Untitled Document
 
Thursday, Aug 28, 2008

Daniel Ling was born in Wetherden, England in 1926. He trained in radar and communication technology in the Royal Air Force (RAF) during the 1940’s. On leaving the RAF he graduated from St. John’s College, York, as a teacher specializing in Music Education. During a music teaching practicum he discovered a deaf child in his class and became interested in finding ways to teach him. This led him to study audiology and education of the deaf at Manchester University under Sir Alexander and Lady Ethel Ewing. He first worked in Sheffield (1951-55). He was then appointed Director of Deaf Education in Reading, Berks where he worked from 1955-63 using his knowledge of technology acquired in the RAF to build and modify hearing aids, thus to create the means by which profoundly deaf children could be taught primarily through hearing, learn to talk and become able to integrate into regular school classes.
 

Daniel Ling, O.C., Ph.D.


His research on this program was carried out initially through the Cambridge Institute of Education and later as a Ph.D project in the Department of Psychology of Reading University. This early example of auditory-verbal work attracted the attention of Sir Edward Boyle, then Minister of Education for Great Britain, who recognised the value of having deaf children develop fluent spoken language. He arranged for Ling’s work to become a model for the creation of similar programmes throughout Britain.

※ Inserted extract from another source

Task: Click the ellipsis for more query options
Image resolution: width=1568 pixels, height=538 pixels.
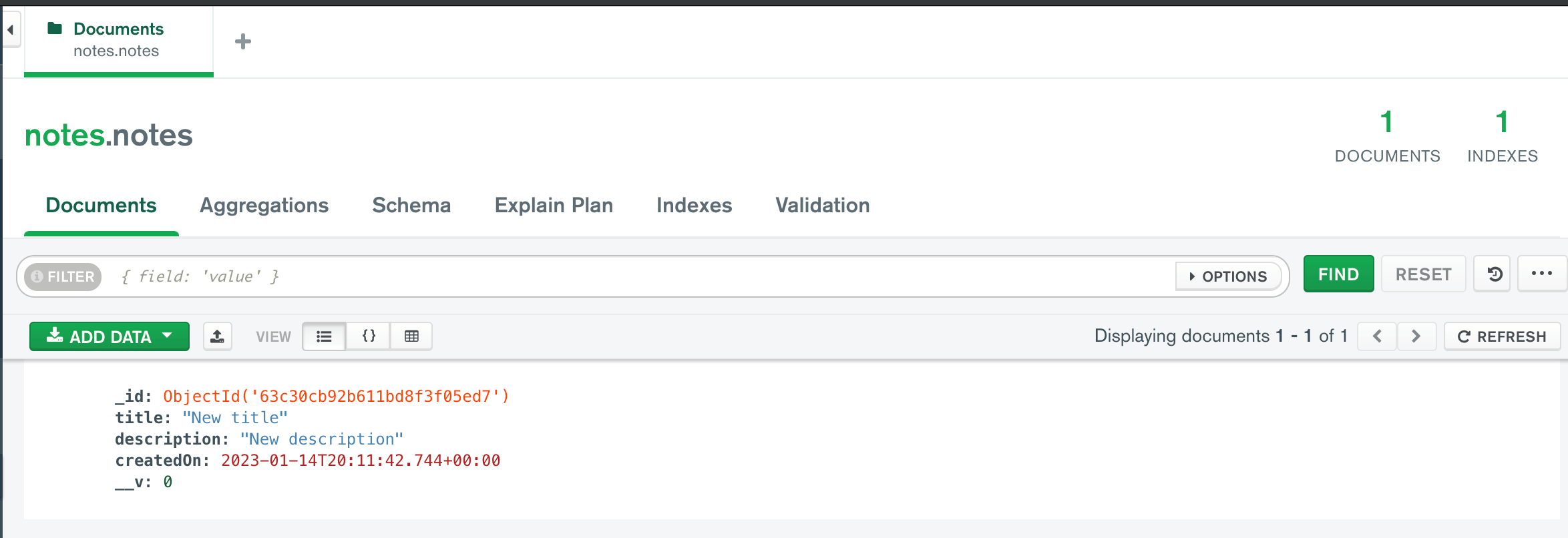Action: (1541, 274)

Moving to Montreal, Canada in 1963, Ling served as Principal of the Montreal Oral School for the Deaf for 3 years, completed his Ph.D degree at McGill University, Montreal in 1968 and served for the next 21 years as director of speech and hearing clinics in Montreal and as a professor and sometime chairman in the Department of Communication Disorders at McGill University. From 1984-91 he was Dean of the Faculty of Applied Health Sciences at The University of Western Ontario in London, Canada.

Ling has served on many national and international committees concerned with human communication and publication. He was appointed as a Fellow of ASHA, in the 1970’s, served as President of the A.G. Bell Association for the Deaf in the early 1980’s and a few years later became one of the founders of Auditory-Verbal International (AVI). He has received numerous honors and awards for his teaching and research including an appointment as an Arkansas Traveler from US President Bill Clinton. He has recently been appointed as as an Officer of the Order of Canada in recognition of his original contributions to, and ongoing work with, hearing impaired children and their parents internationally. He is well known through his several books, some 250 other publications and numerous workshops relating to the habilitation of hearing-impaired children at home and abroad. He is currently an independent consultant on childhood hearing impairment and donates his time and expertise to helping hearing impaired children in developing countries. He also makes violins and other stringed instruments and is recognised as a world class luthier.

Daniel Ling is married to Jane Lee, whom he met during a sabbatical in Australia at the University of Melbourne. She has two sons, both Australians. He also has two sons; Philip, an engineer, and Alister, a meteorologist and astronomer both of whom are living in Canada.